Ms Lee explained in her maiden speech that her parents left Korea more than 30 years ago to make a new life for herself and her brother.
"I may not have been born here, I may not even have been brought up here, but I've made a commitment to become a New Zealander and I'm a proud carrier of a New Zealand passport," she said.
"This is a privilege and I'm proud to call myself a Kiwi, but not all New Zealanders would accept that I'm a Kiwi.
"Because of my skin colour, I will forever be a foreigner."
Ms Lee, a National Party list MP, said those attitudes had to change.
"We are too small a nation to be divisive. We must work together to decide who we are as a nation."
The former journalist and businesswoman said Korean settlement in New Zealand was relatively new and she was often confronted by misconceptions about Korea, formed out of ignorance and by television programmes like M*A*S*H*.
"When people have preconceived ideas of what you're like, settlement in New Zealand can be paved with tears," Ms Lee said.

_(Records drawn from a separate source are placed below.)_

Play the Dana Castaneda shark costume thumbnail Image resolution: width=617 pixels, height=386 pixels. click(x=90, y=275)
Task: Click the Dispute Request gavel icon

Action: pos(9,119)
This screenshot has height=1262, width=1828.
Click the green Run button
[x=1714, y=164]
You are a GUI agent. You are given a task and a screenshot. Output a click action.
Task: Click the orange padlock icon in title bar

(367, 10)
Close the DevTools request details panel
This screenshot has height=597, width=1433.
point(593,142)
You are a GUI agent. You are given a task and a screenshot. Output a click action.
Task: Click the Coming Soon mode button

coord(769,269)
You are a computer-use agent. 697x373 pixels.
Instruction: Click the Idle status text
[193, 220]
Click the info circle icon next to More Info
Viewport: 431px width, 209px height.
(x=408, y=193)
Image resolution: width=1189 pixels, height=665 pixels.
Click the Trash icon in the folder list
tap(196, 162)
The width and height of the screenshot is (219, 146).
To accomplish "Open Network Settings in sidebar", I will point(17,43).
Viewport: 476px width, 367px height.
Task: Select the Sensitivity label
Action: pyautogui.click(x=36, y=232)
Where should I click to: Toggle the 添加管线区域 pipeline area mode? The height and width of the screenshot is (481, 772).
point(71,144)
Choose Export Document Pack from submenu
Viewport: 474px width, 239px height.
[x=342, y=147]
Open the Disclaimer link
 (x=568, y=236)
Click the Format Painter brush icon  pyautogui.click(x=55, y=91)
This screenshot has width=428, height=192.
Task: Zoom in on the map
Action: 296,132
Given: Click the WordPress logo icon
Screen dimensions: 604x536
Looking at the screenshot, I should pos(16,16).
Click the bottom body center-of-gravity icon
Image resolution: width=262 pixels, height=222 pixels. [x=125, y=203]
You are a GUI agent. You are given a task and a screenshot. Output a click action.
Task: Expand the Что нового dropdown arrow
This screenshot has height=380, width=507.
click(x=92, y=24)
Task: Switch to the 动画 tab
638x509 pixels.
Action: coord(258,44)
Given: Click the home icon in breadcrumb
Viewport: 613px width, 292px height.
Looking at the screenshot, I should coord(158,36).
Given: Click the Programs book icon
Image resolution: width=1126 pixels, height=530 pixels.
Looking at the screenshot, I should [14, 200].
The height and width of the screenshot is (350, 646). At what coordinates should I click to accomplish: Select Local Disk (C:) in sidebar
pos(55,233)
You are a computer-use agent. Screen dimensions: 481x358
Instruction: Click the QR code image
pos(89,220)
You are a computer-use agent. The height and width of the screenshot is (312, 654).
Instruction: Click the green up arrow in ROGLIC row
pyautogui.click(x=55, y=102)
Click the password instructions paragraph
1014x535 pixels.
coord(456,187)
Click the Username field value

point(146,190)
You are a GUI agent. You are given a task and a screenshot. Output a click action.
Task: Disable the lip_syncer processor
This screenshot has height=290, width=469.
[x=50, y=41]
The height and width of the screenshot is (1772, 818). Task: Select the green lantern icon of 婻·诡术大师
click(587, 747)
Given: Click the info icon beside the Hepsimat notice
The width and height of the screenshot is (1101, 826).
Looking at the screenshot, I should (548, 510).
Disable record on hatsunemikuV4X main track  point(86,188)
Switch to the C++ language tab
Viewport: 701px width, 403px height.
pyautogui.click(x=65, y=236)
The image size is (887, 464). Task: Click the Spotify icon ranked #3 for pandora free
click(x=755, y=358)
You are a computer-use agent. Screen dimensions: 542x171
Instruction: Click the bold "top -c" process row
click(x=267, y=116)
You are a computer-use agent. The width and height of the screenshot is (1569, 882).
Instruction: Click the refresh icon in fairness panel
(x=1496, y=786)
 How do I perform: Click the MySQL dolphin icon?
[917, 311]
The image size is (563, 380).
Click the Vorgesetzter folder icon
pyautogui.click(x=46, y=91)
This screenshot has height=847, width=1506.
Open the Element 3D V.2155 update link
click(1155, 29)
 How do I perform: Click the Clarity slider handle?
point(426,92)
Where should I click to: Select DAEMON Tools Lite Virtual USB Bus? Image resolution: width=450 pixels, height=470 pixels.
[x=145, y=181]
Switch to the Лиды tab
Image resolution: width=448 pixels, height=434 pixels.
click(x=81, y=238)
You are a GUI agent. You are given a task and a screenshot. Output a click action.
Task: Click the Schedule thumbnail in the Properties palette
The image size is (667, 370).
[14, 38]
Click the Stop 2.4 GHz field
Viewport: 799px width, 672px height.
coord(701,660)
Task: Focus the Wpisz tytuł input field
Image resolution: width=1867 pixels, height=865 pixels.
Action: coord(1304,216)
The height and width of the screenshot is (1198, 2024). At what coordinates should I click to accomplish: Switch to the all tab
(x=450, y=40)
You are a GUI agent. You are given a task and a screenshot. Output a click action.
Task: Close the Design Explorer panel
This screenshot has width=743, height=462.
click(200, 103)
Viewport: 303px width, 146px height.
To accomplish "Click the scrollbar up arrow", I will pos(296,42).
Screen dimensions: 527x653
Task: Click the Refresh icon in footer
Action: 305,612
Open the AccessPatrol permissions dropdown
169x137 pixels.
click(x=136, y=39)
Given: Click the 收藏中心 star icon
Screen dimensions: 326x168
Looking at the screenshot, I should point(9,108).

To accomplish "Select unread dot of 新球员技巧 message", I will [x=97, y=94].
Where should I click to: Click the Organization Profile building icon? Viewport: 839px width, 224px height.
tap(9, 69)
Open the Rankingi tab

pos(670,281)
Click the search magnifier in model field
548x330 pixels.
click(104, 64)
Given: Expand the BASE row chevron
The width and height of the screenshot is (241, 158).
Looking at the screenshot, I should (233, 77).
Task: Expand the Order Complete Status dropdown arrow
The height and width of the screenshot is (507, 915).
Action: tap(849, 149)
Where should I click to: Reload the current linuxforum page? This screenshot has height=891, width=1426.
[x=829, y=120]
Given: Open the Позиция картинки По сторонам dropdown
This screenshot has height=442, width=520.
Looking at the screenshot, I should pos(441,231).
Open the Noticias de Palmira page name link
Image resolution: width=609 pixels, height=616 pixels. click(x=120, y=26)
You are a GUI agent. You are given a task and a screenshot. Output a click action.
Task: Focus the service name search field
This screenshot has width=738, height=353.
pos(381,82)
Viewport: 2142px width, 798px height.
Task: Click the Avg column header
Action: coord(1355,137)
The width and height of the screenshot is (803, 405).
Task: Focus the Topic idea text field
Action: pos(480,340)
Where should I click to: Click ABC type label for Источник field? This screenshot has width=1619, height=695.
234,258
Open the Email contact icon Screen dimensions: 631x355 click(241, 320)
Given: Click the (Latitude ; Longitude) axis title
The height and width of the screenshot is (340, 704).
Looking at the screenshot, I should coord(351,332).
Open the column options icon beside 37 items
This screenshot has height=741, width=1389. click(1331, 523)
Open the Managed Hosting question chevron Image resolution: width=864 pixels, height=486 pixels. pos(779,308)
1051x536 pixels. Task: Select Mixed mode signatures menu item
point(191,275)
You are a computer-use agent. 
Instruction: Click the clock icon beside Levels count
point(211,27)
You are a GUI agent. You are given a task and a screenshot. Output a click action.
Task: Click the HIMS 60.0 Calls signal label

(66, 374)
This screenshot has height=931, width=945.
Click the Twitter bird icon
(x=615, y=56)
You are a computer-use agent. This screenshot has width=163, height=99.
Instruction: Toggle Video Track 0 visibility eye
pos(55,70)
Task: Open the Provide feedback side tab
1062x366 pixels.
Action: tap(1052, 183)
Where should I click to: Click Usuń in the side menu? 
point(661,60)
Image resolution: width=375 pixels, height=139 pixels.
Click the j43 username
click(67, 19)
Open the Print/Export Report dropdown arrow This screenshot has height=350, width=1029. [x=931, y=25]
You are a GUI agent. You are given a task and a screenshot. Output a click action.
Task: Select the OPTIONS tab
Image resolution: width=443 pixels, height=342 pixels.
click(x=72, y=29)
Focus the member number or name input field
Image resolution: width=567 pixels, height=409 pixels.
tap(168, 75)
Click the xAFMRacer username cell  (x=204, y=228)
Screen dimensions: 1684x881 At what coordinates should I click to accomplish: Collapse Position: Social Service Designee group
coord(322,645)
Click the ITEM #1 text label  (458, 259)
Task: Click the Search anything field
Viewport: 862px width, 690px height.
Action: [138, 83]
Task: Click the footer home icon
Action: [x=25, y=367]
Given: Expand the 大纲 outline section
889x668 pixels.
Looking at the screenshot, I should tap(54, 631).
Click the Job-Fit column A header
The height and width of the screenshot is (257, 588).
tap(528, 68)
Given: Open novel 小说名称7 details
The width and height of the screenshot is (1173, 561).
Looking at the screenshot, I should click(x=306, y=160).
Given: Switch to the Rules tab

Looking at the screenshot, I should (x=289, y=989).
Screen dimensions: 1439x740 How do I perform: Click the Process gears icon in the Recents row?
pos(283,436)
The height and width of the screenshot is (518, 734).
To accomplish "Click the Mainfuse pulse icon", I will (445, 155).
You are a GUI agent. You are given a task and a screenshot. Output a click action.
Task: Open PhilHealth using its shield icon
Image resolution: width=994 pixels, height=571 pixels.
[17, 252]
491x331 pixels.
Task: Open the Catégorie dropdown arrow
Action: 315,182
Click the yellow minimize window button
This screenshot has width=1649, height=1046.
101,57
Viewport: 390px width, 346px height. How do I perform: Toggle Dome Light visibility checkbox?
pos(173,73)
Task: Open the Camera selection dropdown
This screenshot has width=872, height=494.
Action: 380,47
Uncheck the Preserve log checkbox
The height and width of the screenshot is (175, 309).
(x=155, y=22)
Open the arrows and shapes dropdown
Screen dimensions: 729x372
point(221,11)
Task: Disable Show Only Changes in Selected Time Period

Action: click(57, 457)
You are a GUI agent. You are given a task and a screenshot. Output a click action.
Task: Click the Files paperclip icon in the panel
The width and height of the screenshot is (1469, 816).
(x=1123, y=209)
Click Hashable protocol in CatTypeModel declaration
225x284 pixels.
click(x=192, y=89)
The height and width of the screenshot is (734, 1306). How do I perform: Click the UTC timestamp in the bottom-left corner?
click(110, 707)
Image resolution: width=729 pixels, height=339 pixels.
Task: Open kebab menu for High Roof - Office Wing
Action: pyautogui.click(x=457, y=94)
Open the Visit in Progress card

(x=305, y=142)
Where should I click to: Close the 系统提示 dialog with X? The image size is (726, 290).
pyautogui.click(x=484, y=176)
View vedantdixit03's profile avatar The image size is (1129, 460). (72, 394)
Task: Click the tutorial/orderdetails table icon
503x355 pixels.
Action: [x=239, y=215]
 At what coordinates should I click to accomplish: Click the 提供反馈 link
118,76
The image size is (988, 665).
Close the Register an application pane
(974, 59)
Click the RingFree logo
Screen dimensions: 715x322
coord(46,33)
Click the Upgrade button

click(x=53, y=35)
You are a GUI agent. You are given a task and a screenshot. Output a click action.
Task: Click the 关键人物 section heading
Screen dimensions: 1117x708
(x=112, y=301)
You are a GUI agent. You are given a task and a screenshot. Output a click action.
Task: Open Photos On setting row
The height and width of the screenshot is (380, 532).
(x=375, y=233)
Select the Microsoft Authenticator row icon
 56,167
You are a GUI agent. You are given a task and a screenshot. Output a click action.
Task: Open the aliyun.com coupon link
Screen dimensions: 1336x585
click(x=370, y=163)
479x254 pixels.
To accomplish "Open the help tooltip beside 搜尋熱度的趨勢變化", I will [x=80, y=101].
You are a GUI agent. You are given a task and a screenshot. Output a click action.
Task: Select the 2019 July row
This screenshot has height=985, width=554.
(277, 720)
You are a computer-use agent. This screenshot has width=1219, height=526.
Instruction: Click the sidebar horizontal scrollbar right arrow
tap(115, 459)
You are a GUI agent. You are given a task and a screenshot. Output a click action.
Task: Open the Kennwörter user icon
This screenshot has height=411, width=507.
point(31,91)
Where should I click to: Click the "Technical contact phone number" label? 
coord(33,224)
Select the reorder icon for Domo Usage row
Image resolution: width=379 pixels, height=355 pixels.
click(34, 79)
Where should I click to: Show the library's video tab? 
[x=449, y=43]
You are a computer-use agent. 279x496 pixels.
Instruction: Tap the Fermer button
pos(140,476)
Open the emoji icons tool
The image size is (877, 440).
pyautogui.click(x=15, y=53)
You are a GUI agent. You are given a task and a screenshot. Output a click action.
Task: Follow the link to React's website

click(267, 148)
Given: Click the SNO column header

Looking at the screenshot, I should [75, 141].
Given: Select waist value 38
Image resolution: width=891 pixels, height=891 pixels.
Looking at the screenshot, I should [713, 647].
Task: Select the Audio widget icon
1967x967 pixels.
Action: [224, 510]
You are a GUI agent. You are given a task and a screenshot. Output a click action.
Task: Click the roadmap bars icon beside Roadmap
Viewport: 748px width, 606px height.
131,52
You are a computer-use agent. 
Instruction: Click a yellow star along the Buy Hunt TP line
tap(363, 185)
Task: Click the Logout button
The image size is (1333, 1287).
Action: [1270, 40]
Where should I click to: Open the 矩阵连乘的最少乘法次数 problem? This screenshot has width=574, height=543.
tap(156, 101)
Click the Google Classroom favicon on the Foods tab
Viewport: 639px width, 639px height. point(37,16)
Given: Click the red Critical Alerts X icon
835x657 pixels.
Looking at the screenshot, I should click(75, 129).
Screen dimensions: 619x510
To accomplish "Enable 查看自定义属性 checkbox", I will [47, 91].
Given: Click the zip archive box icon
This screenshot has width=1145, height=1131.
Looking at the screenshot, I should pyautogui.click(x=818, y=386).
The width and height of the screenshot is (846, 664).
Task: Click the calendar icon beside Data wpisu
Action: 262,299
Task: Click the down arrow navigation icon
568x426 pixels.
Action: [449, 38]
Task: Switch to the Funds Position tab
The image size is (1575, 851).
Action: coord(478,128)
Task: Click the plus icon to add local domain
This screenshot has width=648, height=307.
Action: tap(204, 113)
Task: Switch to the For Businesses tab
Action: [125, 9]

And in an obvious reference to New Zealand First, she said she was pleased to be making her maiden speech at a time when New Zealand had chosen to reject "a particular party" whose policies gained support from people who disliked her simply because of her ethnic heritage.
"Call it irony or just a fortunate turn of events, with the exit of that party comes the first minister of Asian origin in the cabinet," she said.
She was referring to Pansy Wong, a minister in the new cabinet.
Ms Lee used her maiden speech to cover the plight of abused children and the safety of individuals.
She said she had been the victim of home invasion when she was confronted by two men in balaclavas, one with a gun and the other with a hammer.
"I don't feel safe in my own home, let alone in the street," she said.